Of all the ways I've seen people try to control this, setting up a 301 from each of the old pages to the most appropriate new pages is the cleanest. Depending upon how much things are changing on the pages themselves, many times this can work quite well. Of the myriads of sites (something north of 100 at this point) I've either done this with or had a hand in so had an inside look, most seem to come through fairly unscathed. Meaning a few weeks of fluctuating traffic. That's about the best you can expect when you do this sort of thing.
The tricks are several. Make sure your new cart allows you to get your keyword phrases in all of the most important parts of the page, both in the <title> tag and also in prominent places on the page. This is simply a Must in my book. The main thing you'll want to keep in mind though is to make sure you're releasing any massive changes months prior to your high season. You want to make sure everything has a chance to settle in.
If the timing thing simply isn't possible for one reason or another, there was one time I ran into such a situation. What we did in that case was leave the old pages up at the same url location, change part of the text so that they became a feeder page for the new cart page and let it ride during the high sales season. Of course changing the links and such where appropriate to lead visitors who might find the old pages into your new cart.

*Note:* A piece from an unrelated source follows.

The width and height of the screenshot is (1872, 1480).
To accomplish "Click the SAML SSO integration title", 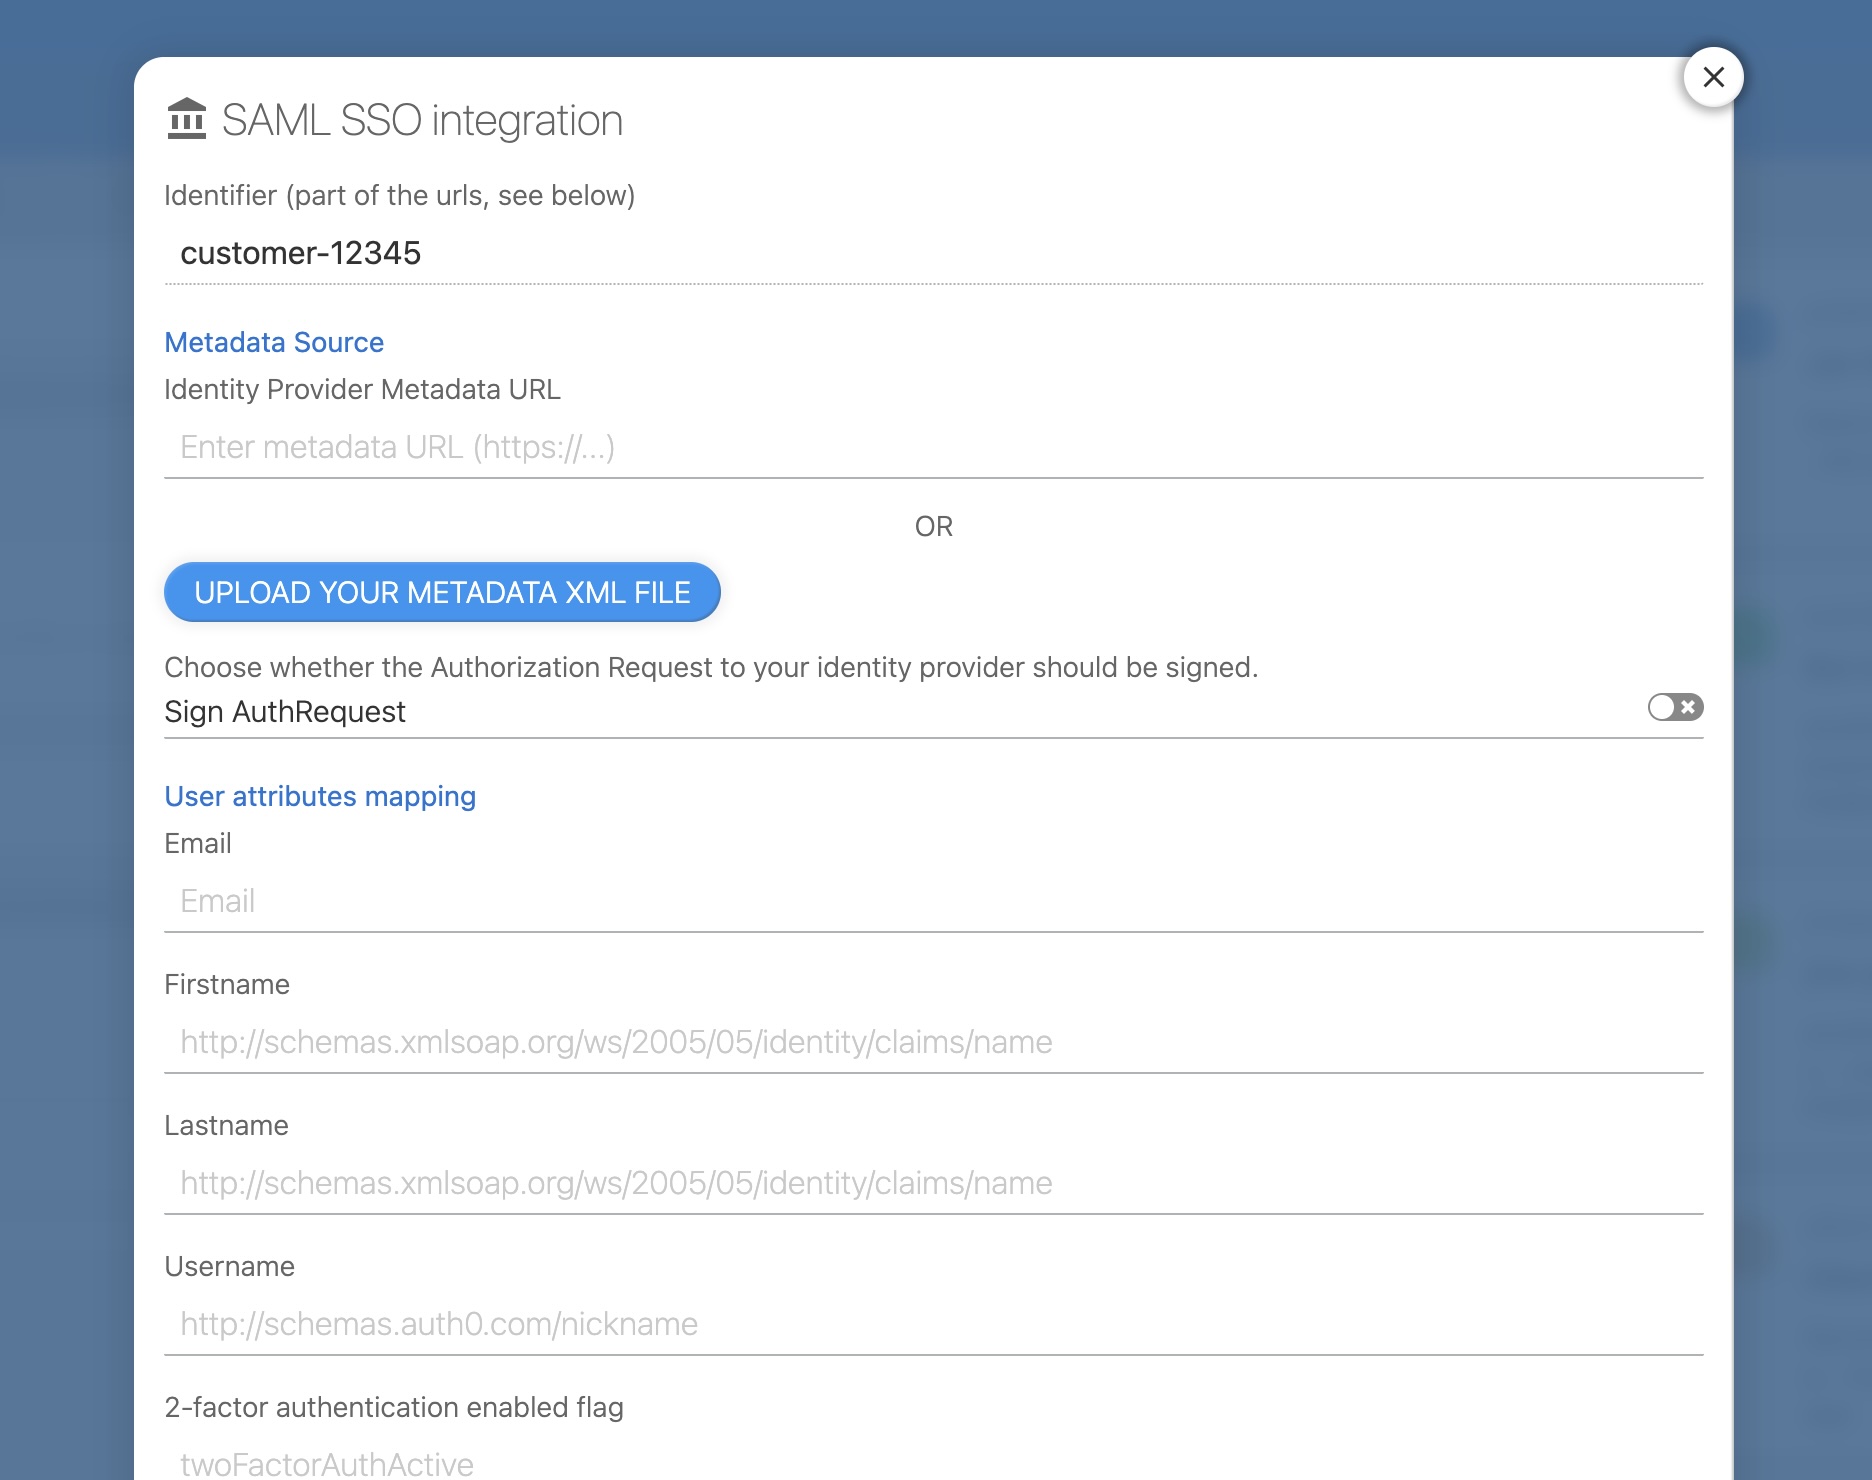I will 422,121.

I didn't much care for the solution because it felt too much like a typical doorway page to me, and of course required an extra click for users, but it seemed to work pretty well. The old pages tended to stay ranked until/unless they were replaced by the new cart pages as they got indexed. So we kind of rode it out because there was no choice in upgrading to a new cart so that lots of other products could be added.
Then as soon as high season was over with I set up 301's from all of those old pages to their new url location and let the transfer take place.
Not perfect. Not pretty. But it worked the one time I was forced to do it and didn't want to take the chance of losing business during the high season. Like I said above, there is no foolproof way to do what you need to do. So all you can do is try to limit the damage. Scheduling the changeover during slower times is definitely something I recommend.